▸ **Exercise brief**
With pictures left out, set down exactly the lines from the line containing "Viewport: 2488px width, 1484px" through the last line of the data.

-- Given records follows --

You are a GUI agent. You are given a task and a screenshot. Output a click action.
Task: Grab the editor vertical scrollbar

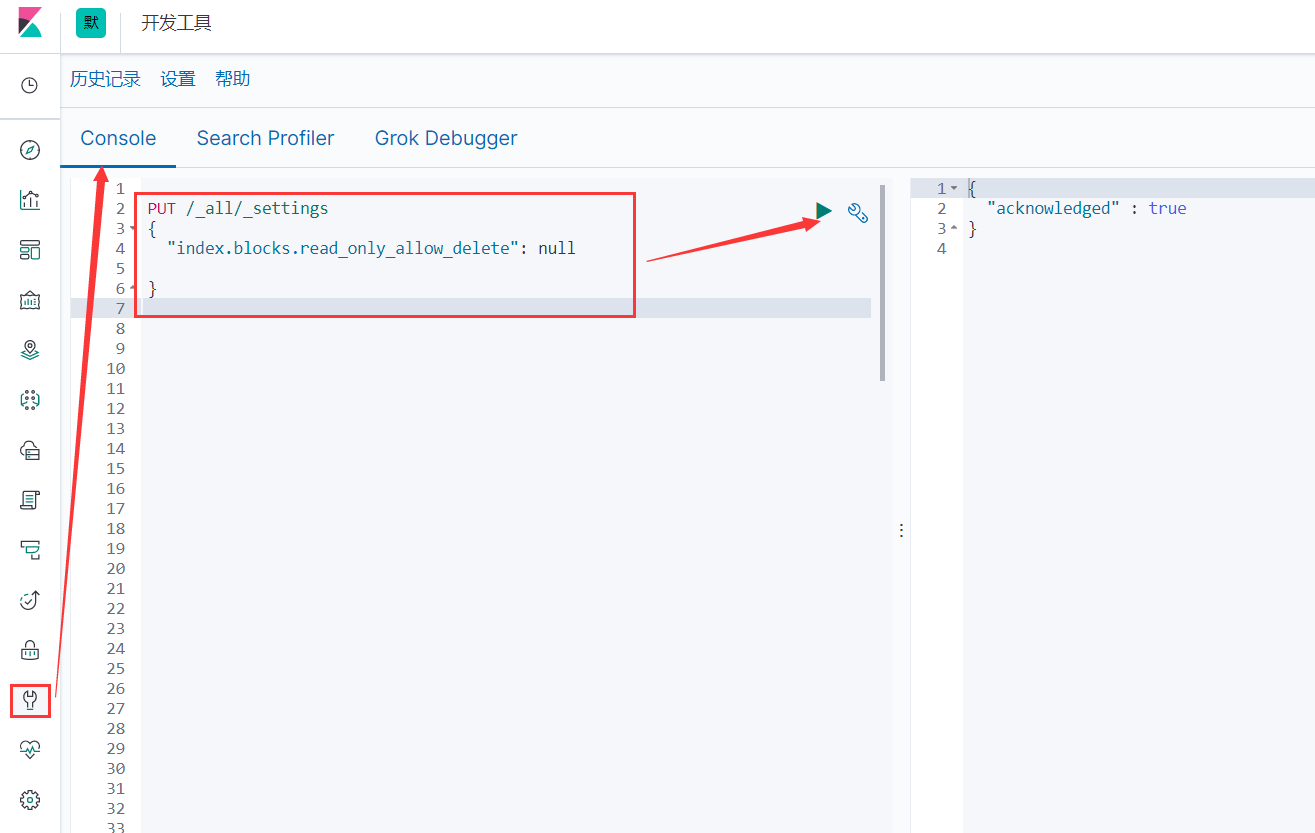[x=881, y=280]
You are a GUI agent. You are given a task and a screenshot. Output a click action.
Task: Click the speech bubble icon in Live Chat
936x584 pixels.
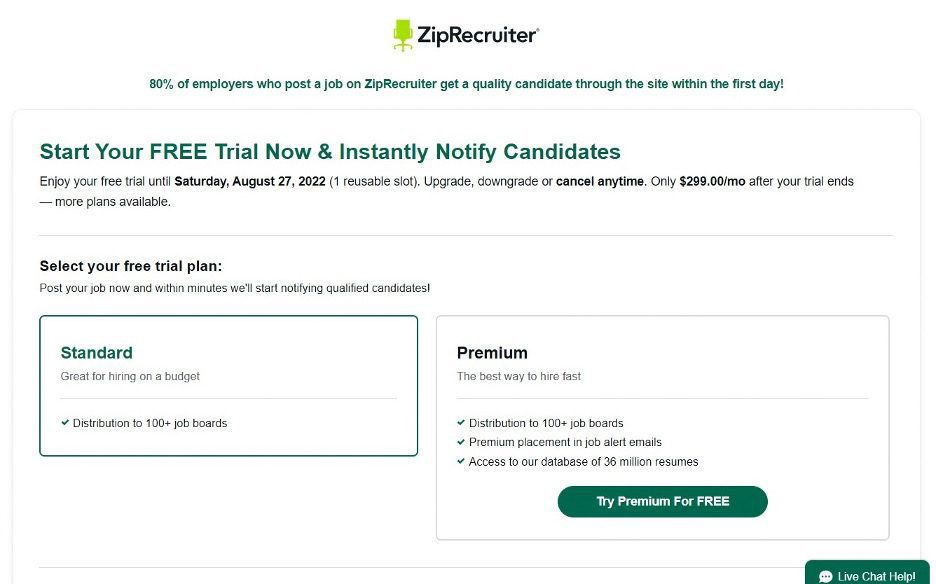click(825, 576)
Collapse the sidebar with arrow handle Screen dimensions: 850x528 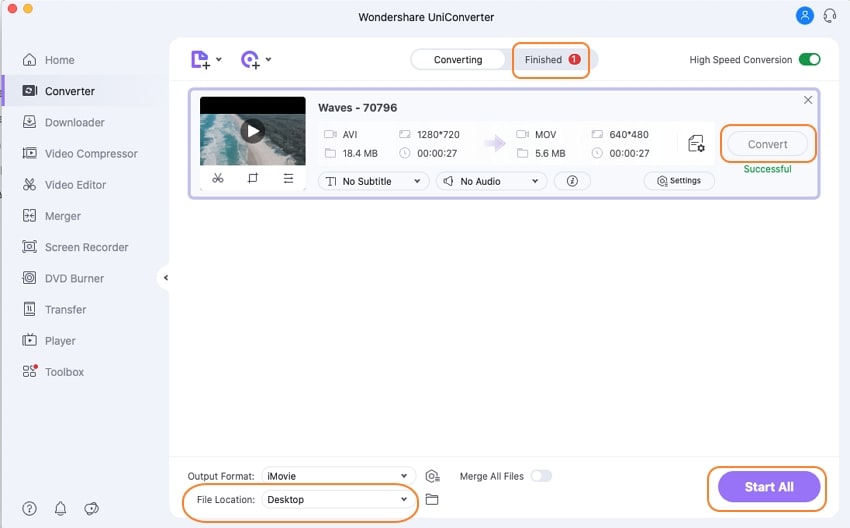tap(166, 278)
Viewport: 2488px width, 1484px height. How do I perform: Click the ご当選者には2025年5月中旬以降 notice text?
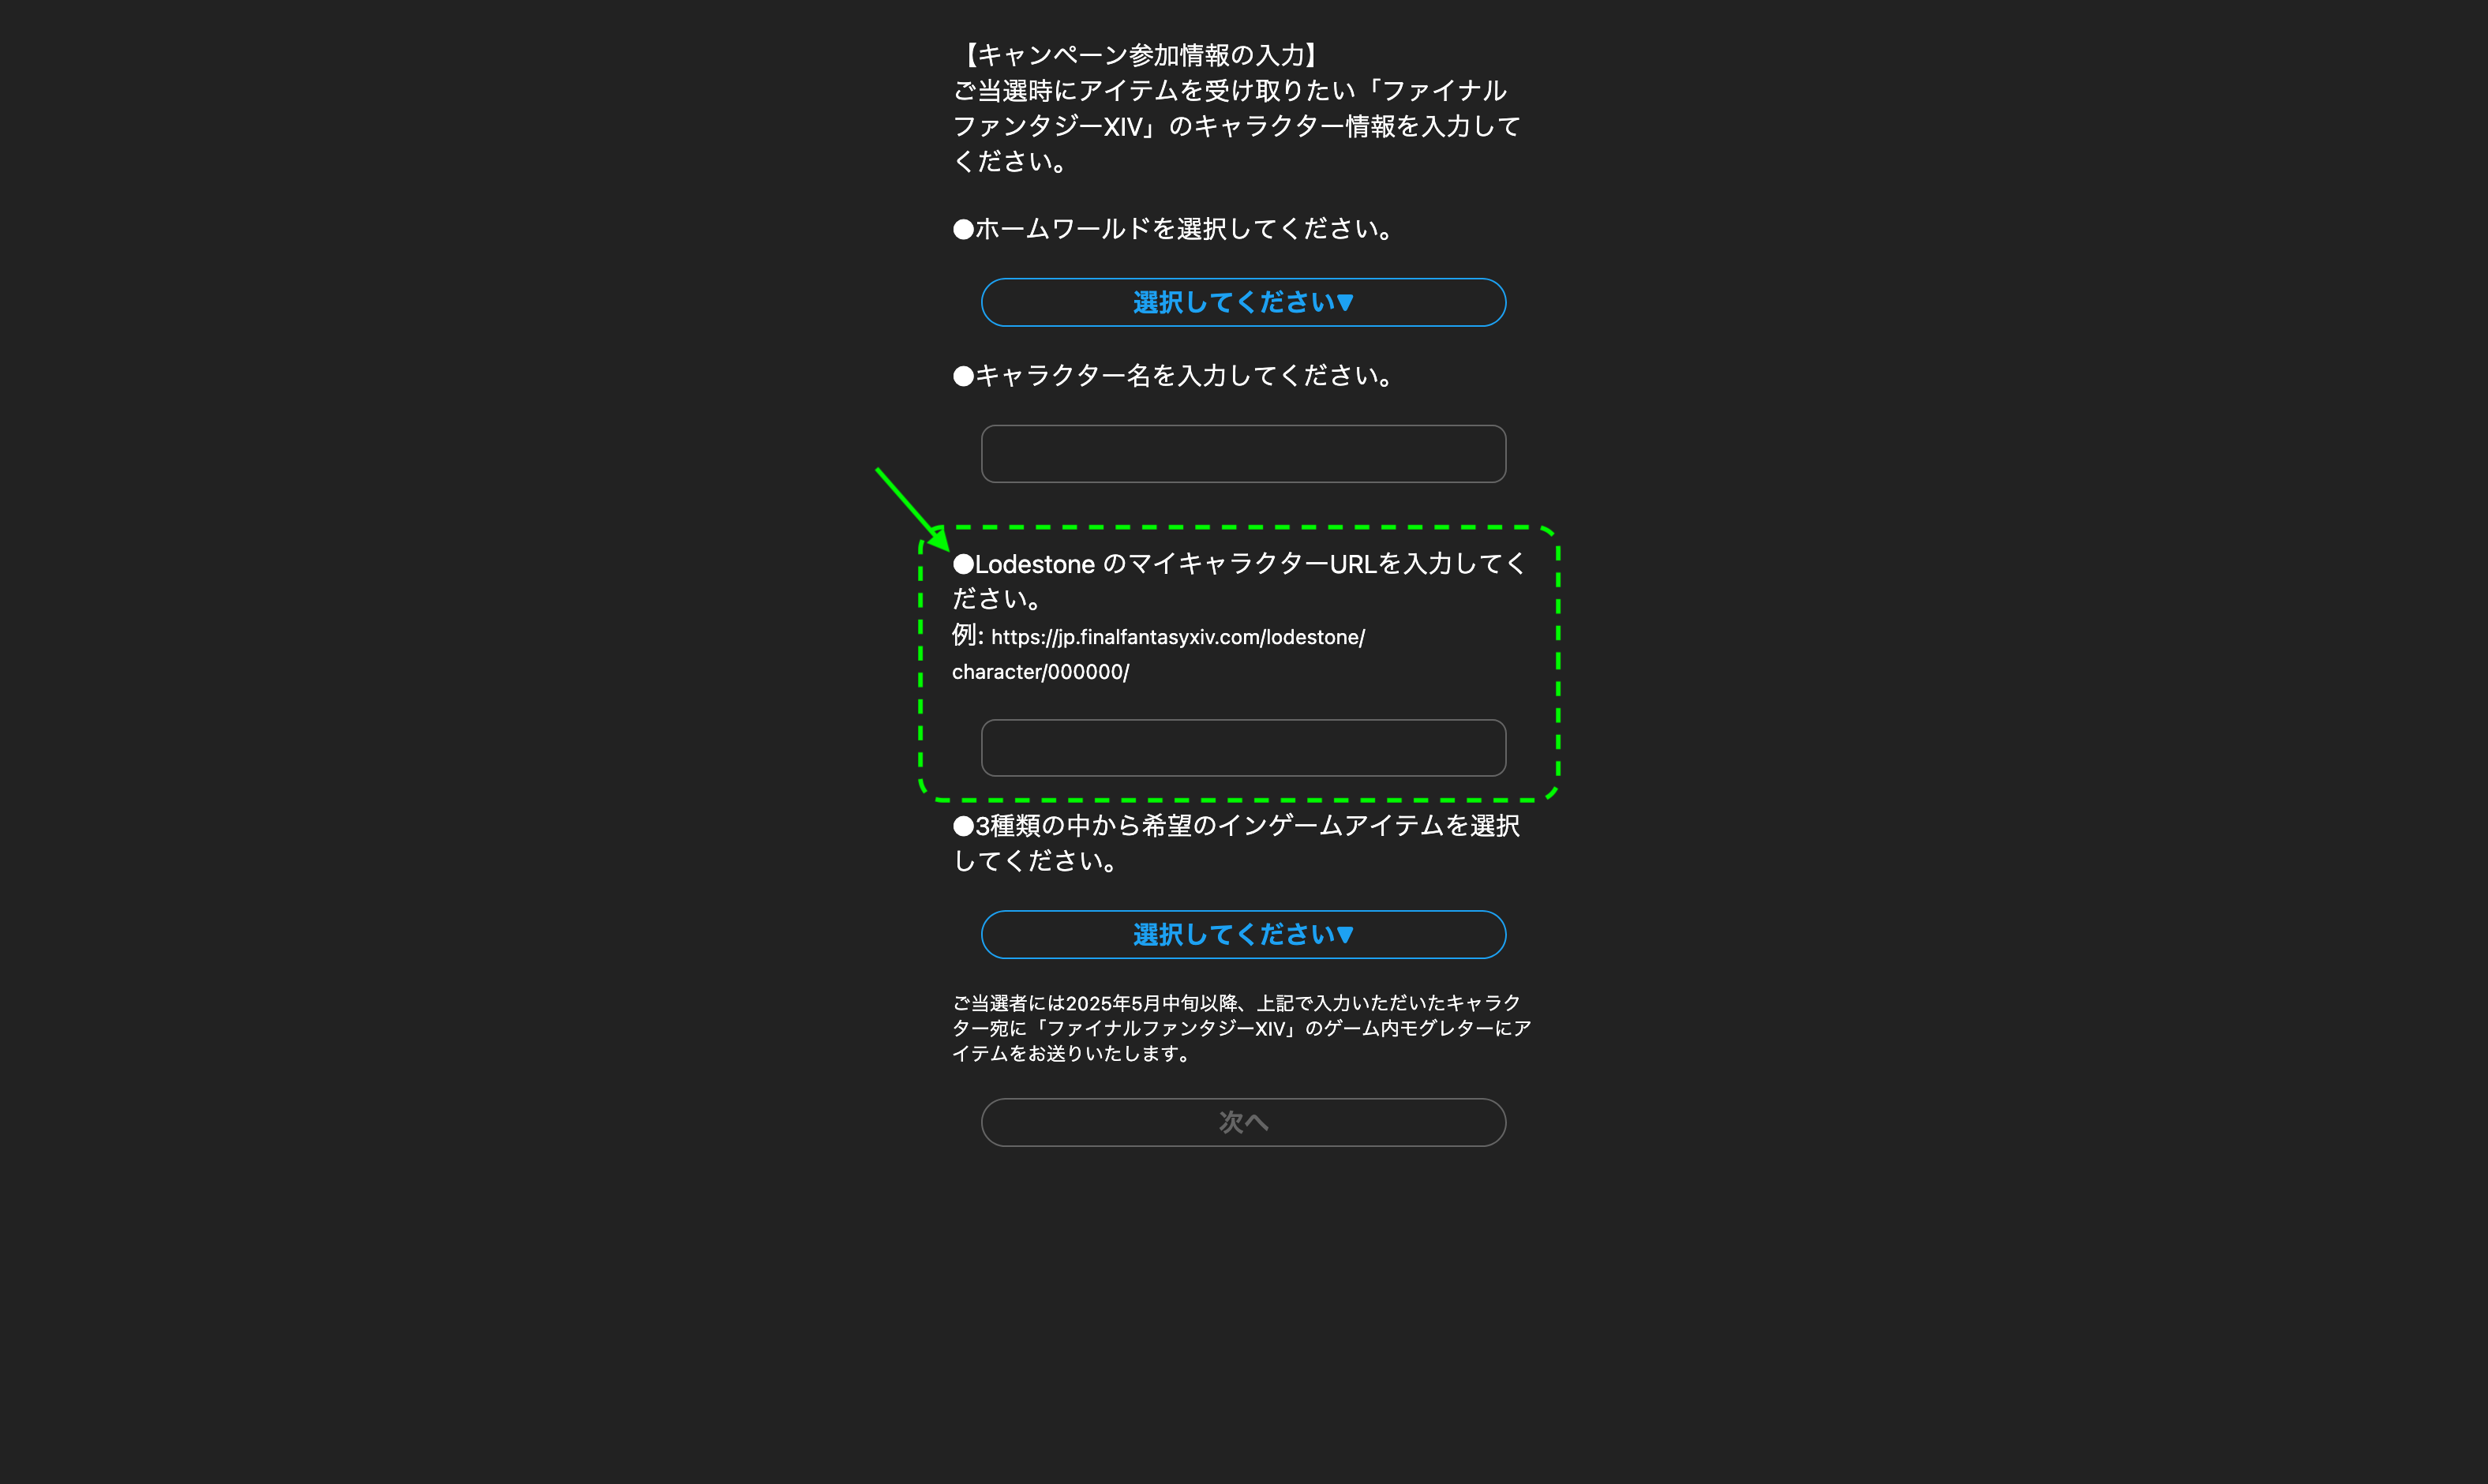(1241, 1028)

-- Given records concluded --

▸ **Task result**
Viewport: 2488px width, 1484px height. How do I perform: Click the ご当選者には2025年5月中旬以降 notice text?
(1241, 1028)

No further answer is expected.